Re: [Wikisource-l] Wikisource-l Digest, Vol 43, Issue 1 - Wikisource-l

22 Apr 2010

      A quick comment on Lars's last post:
I spoke at the Museums and the Web conference last Tuesday in Denver,
and someone from the Library of Congress came.  They aren't a Museum,
but they are working on a small-scale  wikipedia project to help
illustrate articles in WP with deep citations into some of their more
interesting public domain holdings (which are a bit museum-like).
She mentioned that she was most interested in pursuing a further
wikisource project, as they have many unique works (journals,
manuscripts and the like) which are only available in their original
language -- say, a journal of a French botanist -- and which deserve
to be translated into other languages.
They would like to help publish digital scans and existing
native-language text (cleaned up OCR) to wikisource, in the hopes that
translations can be made, into English and other languages.

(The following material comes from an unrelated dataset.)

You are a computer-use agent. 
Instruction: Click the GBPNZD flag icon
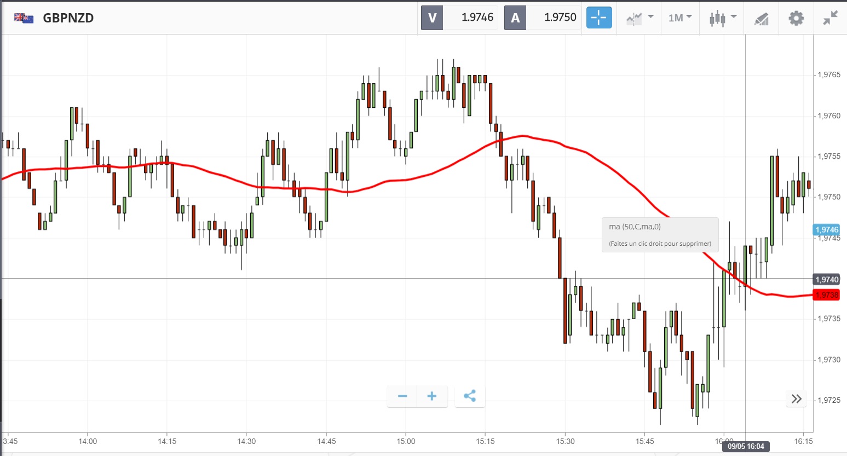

They are interested in identifying the 'most interesting works' in
their untranslated collections, and happy to have some discussion
about what make works interesting.  One of the things I like about
this idea is that as curators of one of the world's largest
international libraries they have a broad sense of 'notability' and
interest in a wikisource sense which we currently lack on the
Project... so this could help drive style guide improvements as well.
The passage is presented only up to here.